Grossbritannien hat seine bis jetzt in Afghanistan verbliebenen Staatsbürger wegen der Gefahr von Anschlägen aufgefordert, sich vom Kabuler Flughafen fernzuhalten.
Afghanen steigen in ein US-Transportflugzeug in Kabul
Afghanen steigen in ein US-Transportflugzeug in Kabul - US AIR FORCE/AFP

Das Wichtigste in Kürze

  • Britischer Pflegedienst will 500 afghanische Flüchtlinge anstellen.

«Wenn Sie sich beim Flughafen aufhalten, entfernen Sie sich zu einem sicheren Ort und warten Sie auf weitere Hinweise», hiess es auf der Webseite des britischen Aussenministeriums am Mittwoch. Es gebe eine «anhaltende und hohe Gefahr terroristischer Angriffe».

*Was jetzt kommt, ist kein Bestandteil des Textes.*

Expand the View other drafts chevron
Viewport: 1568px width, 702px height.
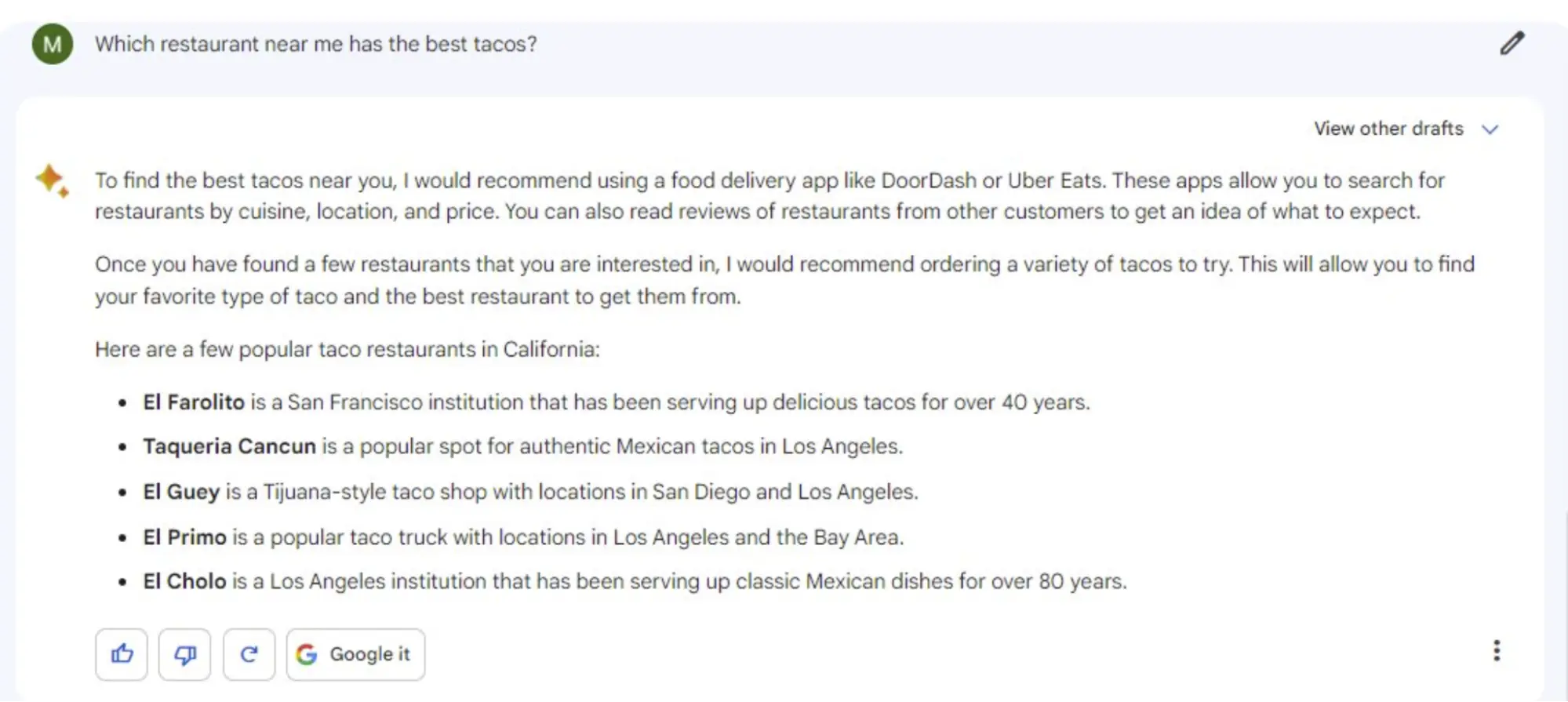[1491, 129]
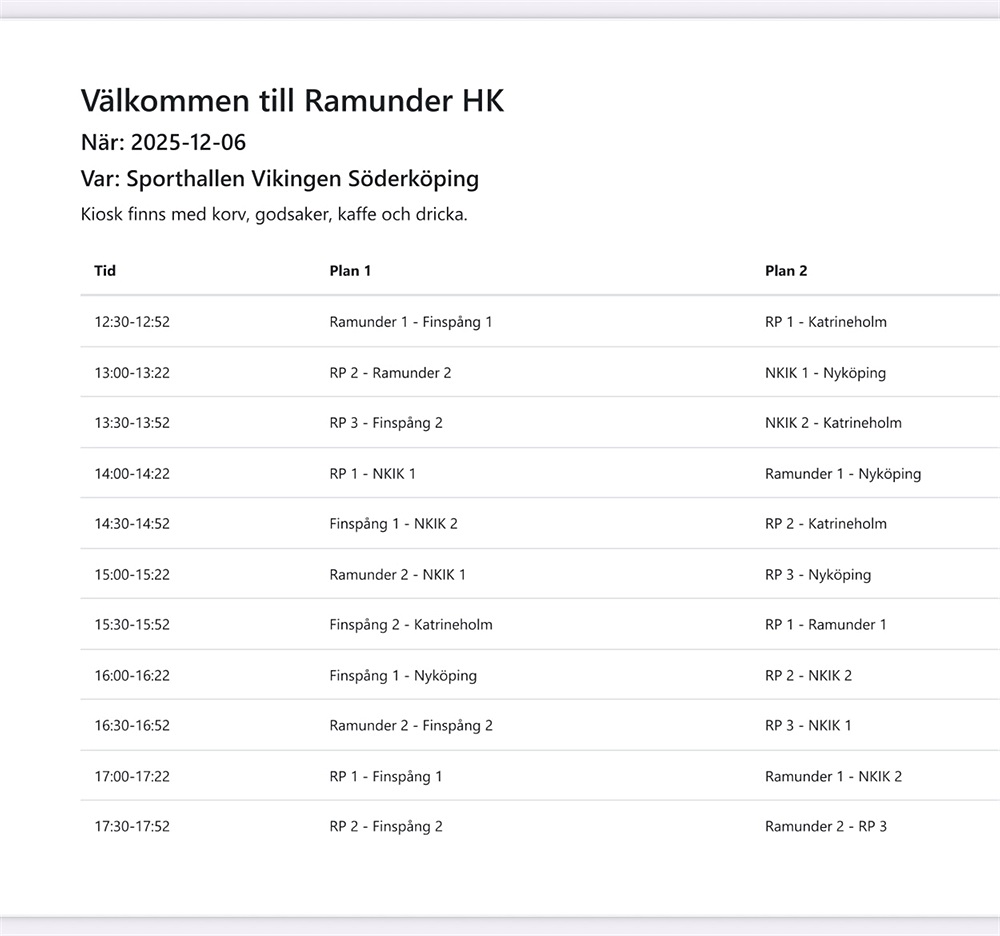Click the Plan 2 column header
The width and height of the screenshot is (1000, 936).
point(786,271)
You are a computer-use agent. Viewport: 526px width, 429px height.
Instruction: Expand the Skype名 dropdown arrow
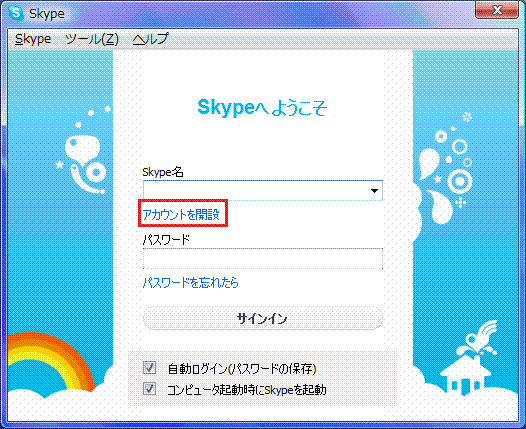[x=374, y=191]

Seit Tagen drängen sich an den Eingängen zum Flughafen tausende Menschen, die wegen der Machtübernahme der Taliban auf einen Platz an Bord eines Evakuierungsfluges hoffen. Mindestens acht Menschen starben dort bisher. «Wenn Sie Afghanistan sicher auf andere Weise verlassen können, sollten Sie das sofort tun», hiess es auf der Webseite der britischen Regierung.

Mehrere westliche Staaten hatten die Einstellung ihrer Evakuierungsmissionen bis Donnerstag angekündigt, wenn die USA an einem endgültigen Abzug ihrer Truppen bis nächsten Dienstag festhalten würden. Belgien stellte bereits am Mittwoch seine Rettungsflüge ein.

Das Unternehmen Cera, einer der grössten Anbieter von häuslicher Pflege in Grossbritannien, gab am Donnerstag bekannt, 500 Flüchtlinge aus Afghanistan zu Pflegekräften ausbilden zu wollen. «Wenn wir auch nur eine kleine Rolle dabei spielen können, den aus Afghanistan kommenden Menschen zu helfen, dann ist das eine Chance, die wir mit beiden Händen ergreifen wollen», sagte der Geschäftsführer von Cera, Ben Maruthappu. Das Unternehmen hat derzeit mehr als 6000 Mitarbeiter in mehr als 70 Niederlassungen in England, Schottland und Wales.